Only a <5x speedup over the original (but try on your own systems for your numbers), so there’s surely more to it than just interning to save allocations.

There is a specialized `*(x::BigInt, y::Int)`

which should be faster, as BigInt multiplication is essentially long multiplication with Int digits.

These two checks are not necessary in the hotter path, as the ‘cached’ `n=3`

and `n=4`

results preclude these cases (unless directly called).

I mean, checking for `n=3`

and `n=4`

should be first.

That’s true, but my thinking was I probably encounter the `n==1`

cases more often in the recursive call tree. I haven’t tried reversing the cases but I did write the method as indexing a global tuple of the 4 big integers, and the performance didn’t seem to change for me, the checks were that cheap. I just posted the ordered branches because I thought it looked clearer.

are encountered zero times as the recursion stops with `n=3,4`

but it doesn’t matter much (at least when I timed it)

Oh I see now, of course.

I made something similar, but using `Union{Int, Vector{Int}}`

, where for non-small integers `Vector{Int}`

represents the vector of Limbs, and is handled by the low-level MPN layer of GMP (instead of the MPZ layer for `BigInt`

).

But there are a bunch of operations which I didn’t implement yet, so for these I resort to converting to `BigInt`

, which is somewhat slow.
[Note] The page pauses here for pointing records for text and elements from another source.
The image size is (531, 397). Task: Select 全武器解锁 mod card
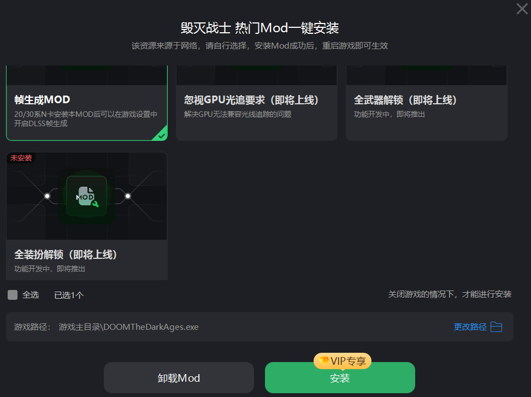[426, 103]
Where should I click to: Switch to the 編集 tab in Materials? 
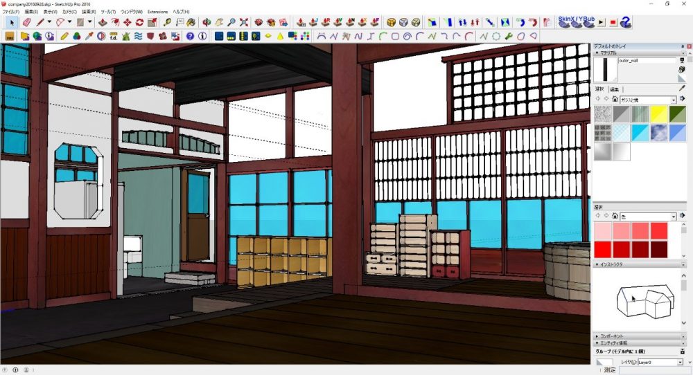(614, 90)
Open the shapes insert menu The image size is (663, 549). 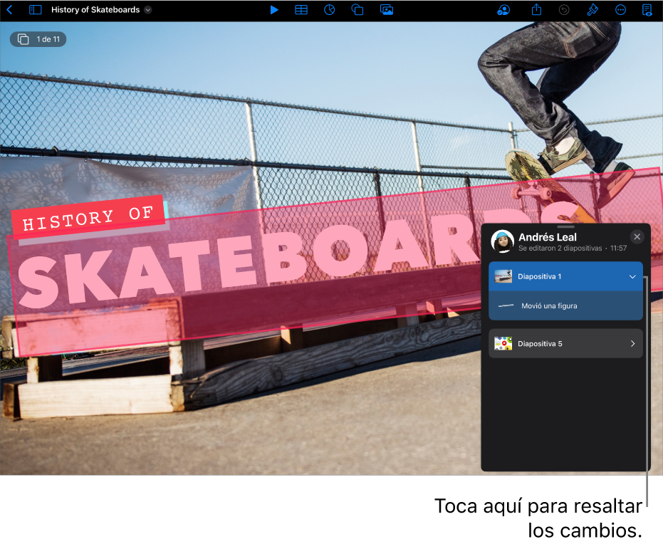click(357, 10)
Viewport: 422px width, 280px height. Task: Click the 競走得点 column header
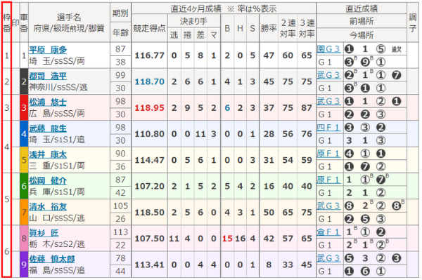149,28
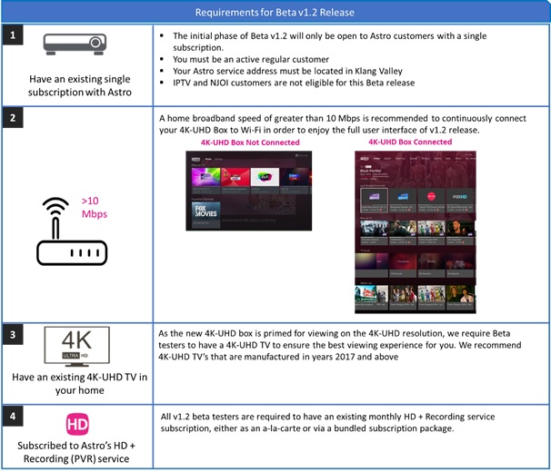The width and height of the screenshot is (551, 472).
Task: Click the 'Requirements for Beta v1.2 Release' header
Action: click(275, 11)
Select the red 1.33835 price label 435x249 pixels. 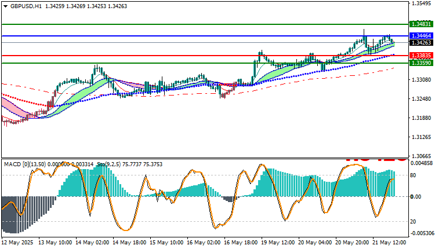click(422, 56)
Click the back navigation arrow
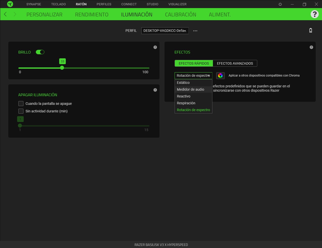The image size is (322, 248). [x=6, y=14]
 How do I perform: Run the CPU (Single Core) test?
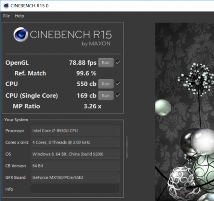[x=106, y=96]
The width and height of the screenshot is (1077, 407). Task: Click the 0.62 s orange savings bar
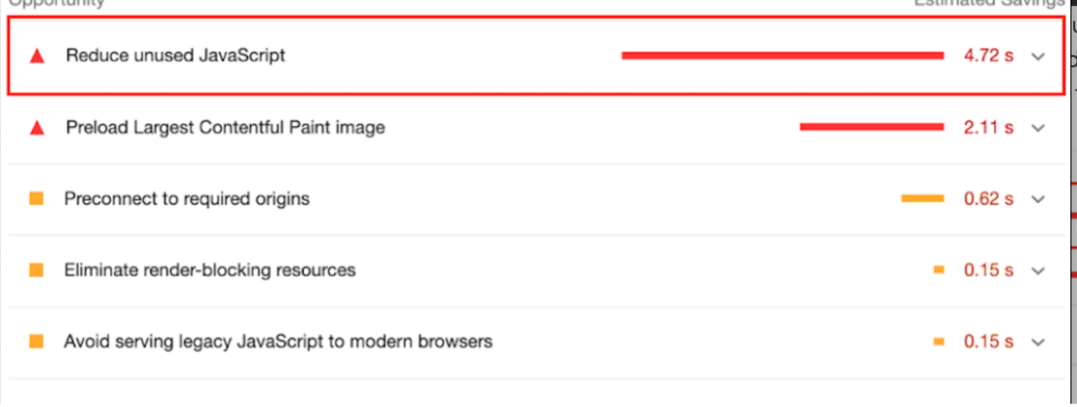click(x=922, y=199)
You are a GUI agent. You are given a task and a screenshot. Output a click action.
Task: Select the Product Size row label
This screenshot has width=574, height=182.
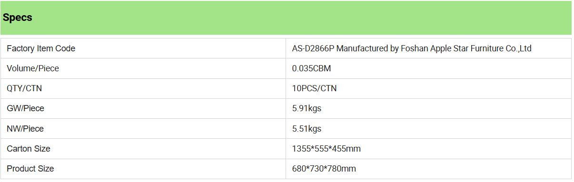(30, 169)
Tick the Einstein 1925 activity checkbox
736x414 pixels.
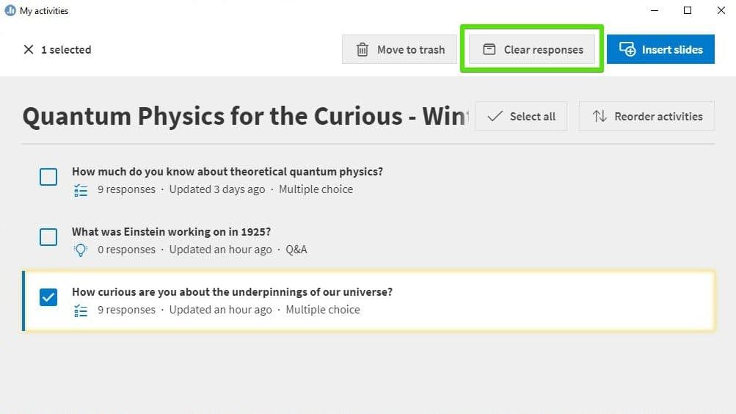(48, 237)
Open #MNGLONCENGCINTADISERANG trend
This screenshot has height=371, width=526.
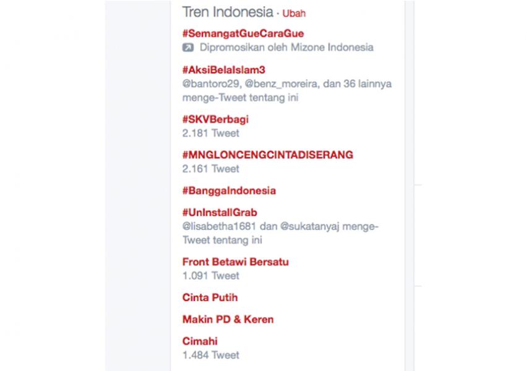coord(268,155)
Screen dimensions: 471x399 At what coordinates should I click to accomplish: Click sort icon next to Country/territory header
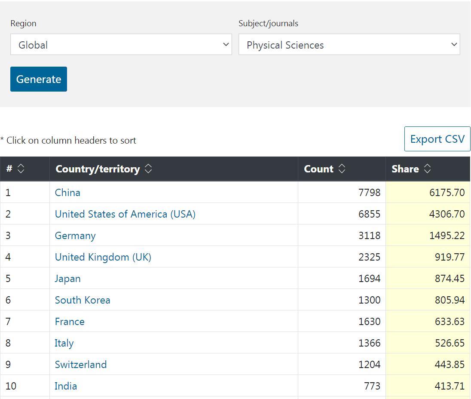148,169
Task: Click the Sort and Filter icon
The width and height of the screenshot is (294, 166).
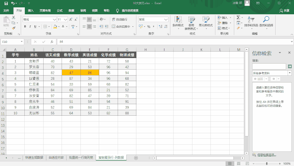Action: pyautogui.click(x=251, y=19)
It’s essentially a packaged version of this PR: https://github.com/JuliaLang/julia/pull/17015, where some global `BigInt`

are used to avoid allocation costs when converting to `BigInt`

. But CI fails on windows for some reason, I suspect because of that, and nowadays it’s incorrect to use thread-local objects like that as tasks can migrate, so another solution is needed, the most straightforward would be probably to use task-local storage.

It’s generally faster than `BigInt`

, but not always. But here it looks pretty much worth it:

```
julia> nfib(n) = n > 2 ? (nfib(n-2)+nfib(n-1))*n : n
nfib (generic function with 1 method)
julia> @time x = nfib(big(40))
35.327526 seconds (1.13 G allocations: 18.299 GiB, 36.83% gc time)
12306496796223503426182275975073985352177589230680
julia> @time x = nfib(XInt(40))
1.881859 seconds (46.37 k allocations: 3.538 MiB)
12306496796223503426182275975073985352177589230680
```

My goal was to release this package once I implemented few more operations, but I unfortunately haven’t touched this project for 2.5 years. If there is interest, I could revive it and publish it soon in its current state, maybe some people would like to contribute some of the missing functions? Also, in order for `XInt`

to be reliable, some careful review of the implemented algorithms would be needed.
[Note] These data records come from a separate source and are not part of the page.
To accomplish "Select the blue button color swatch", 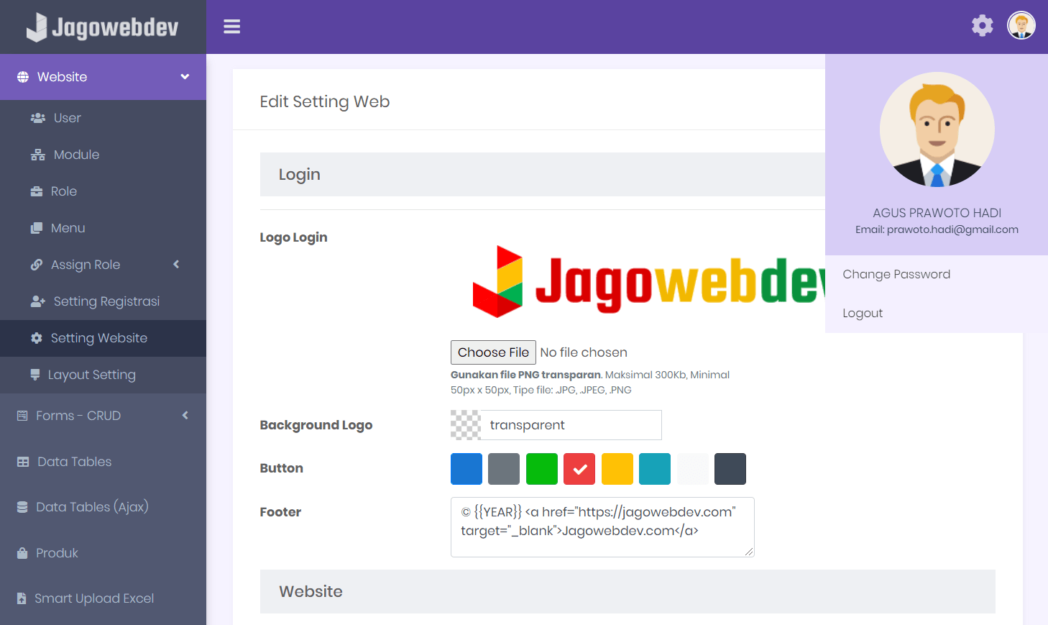I will click(466, 468).
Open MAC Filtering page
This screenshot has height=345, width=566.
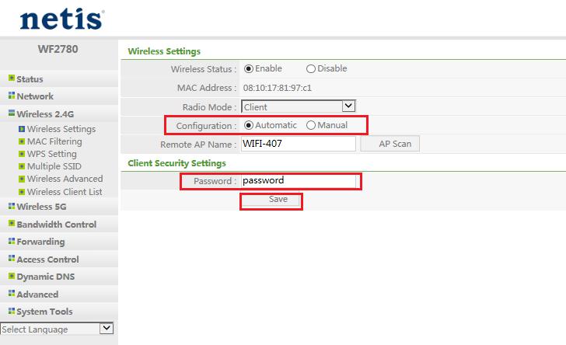54,141
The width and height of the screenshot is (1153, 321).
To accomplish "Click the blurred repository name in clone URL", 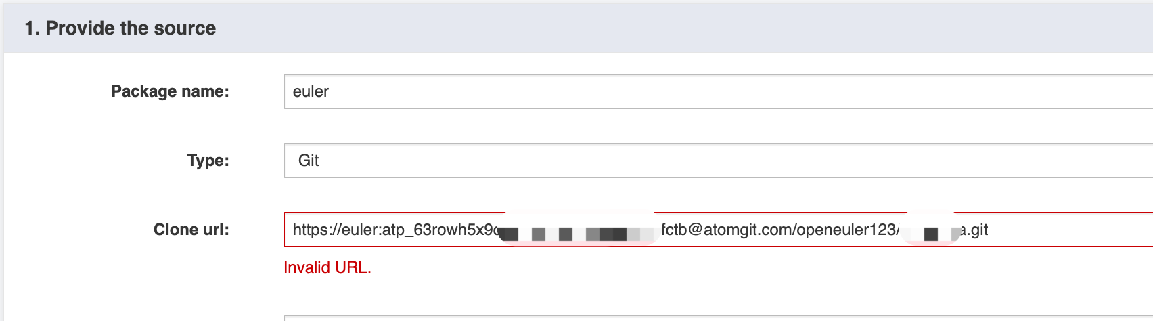I will click(930, 232).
As for the overhead compared to `Int`

when only small integers are actually used:

```
julia> @btime nfib(18)
5.535 μs (0 allocations: 0 bytes)
44750731559645106
julia> @btime nfib(XInt(18))
46.697 μs (0 allocations: 0 bytes)
44750731559645106
julia> @btime nfib(BigInt(18))
336.929 μs (28415 allocations: 484.35 KiB)
44750731559645106
```

That looks great! Definitely publish it (with big warnings that it’s not ready to be used yet).

I’d be very interested in contributing, regardless of the current state. Is this in a repository anywhere?